◆ DATA FOR ANALYSIS

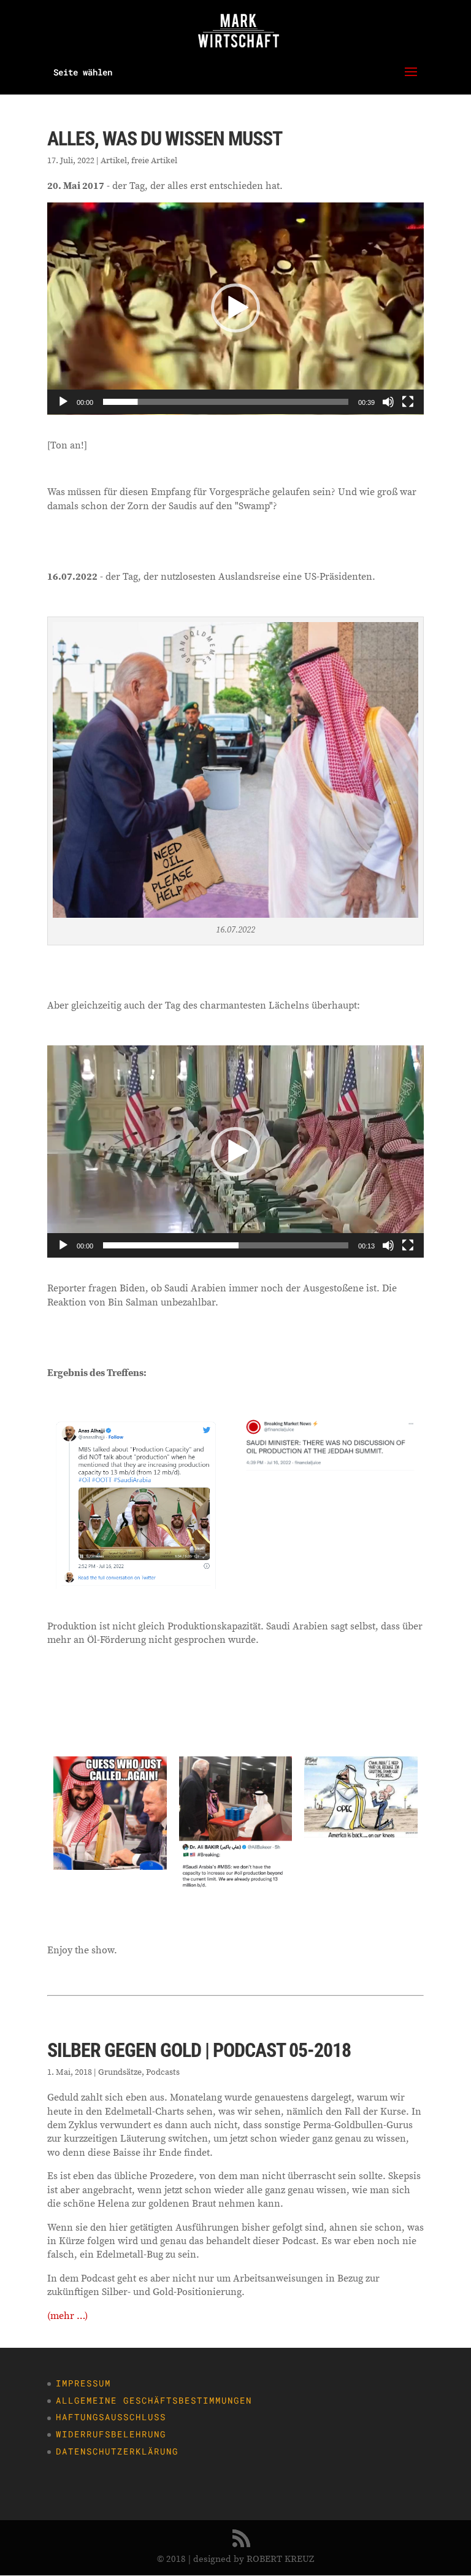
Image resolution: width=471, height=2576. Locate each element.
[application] (235, 308)
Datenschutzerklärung (117, 2451)
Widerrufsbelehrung (111, 2434)
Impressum (83, 2383)
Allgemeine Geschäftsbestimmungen (154, 2400)
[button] (235, 308)
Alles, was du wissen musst (164, 138)
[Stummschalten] (388, 402)
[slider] (225, 402)
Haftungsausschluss (111, 2417)
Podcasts (163, 2072)
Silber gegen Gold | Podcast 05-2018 (199, 2050)
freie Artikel (154, 160)
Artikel (114, 160)
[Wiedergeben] (63, 402)
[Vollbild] (408, 402)
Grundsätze (120, 2072)
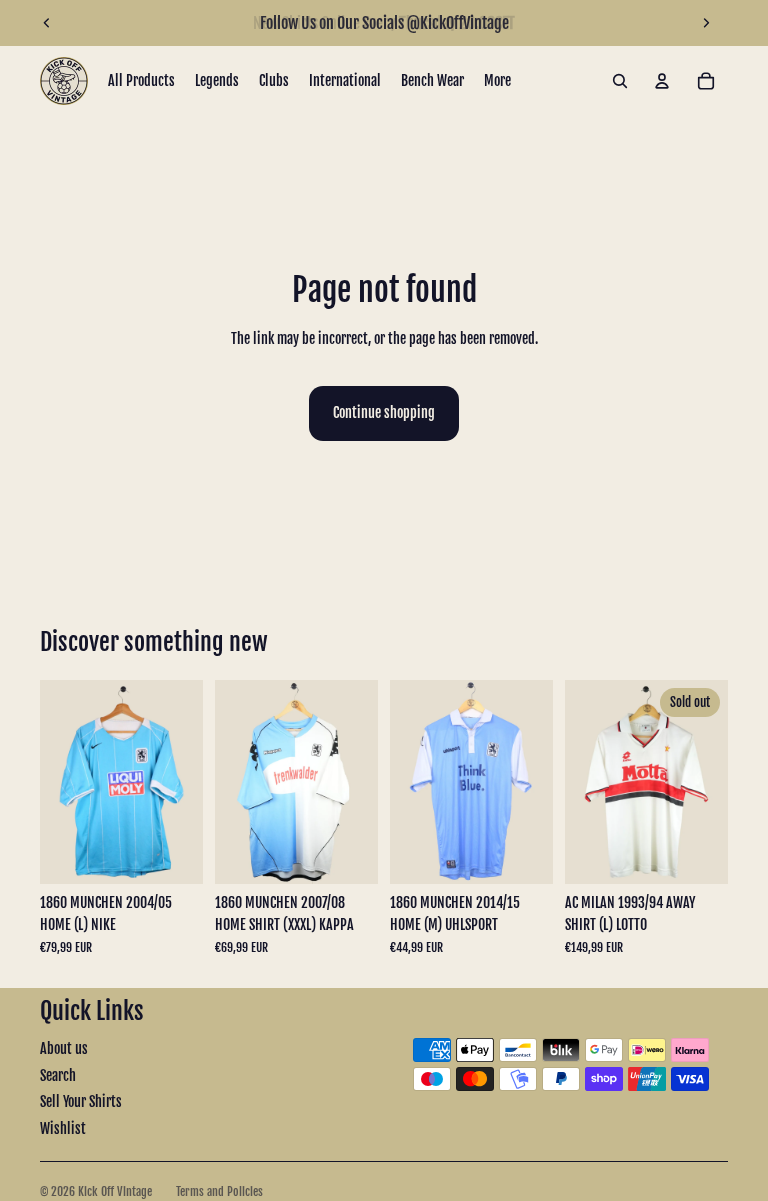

◆ WHAT IS BEING ASKED
A verbatim transcript of the entries above is required, with the pictures left out.

◆ SOLUTION
Image resolution: width=471, height=2576. Locate each element.
[application] (235, 308)
Datenschutzerklärung (117, 2451)
Widerrufsbelehrung (111, 2434)
Impressum (83, 2383)
Allgemeine Geschäftsbestimmungen (154, 2400)
[button] (235, 308)
Alles, was du wissen musst (164, 138)
[Stummschalten] (388, 402)
[slider] (225, 402)
Haftungsausschluss (111, 2417)
Podcasts (163, 2072)
Silber gegen Gold | Podcast 05-2018 (199, 2050)
freie Artikel (154, 160)
Artikel (114, 160)
[Wiedergeben] (63, 402)
[Vollbild] (408, 402)
Grundsätze (120, 2072)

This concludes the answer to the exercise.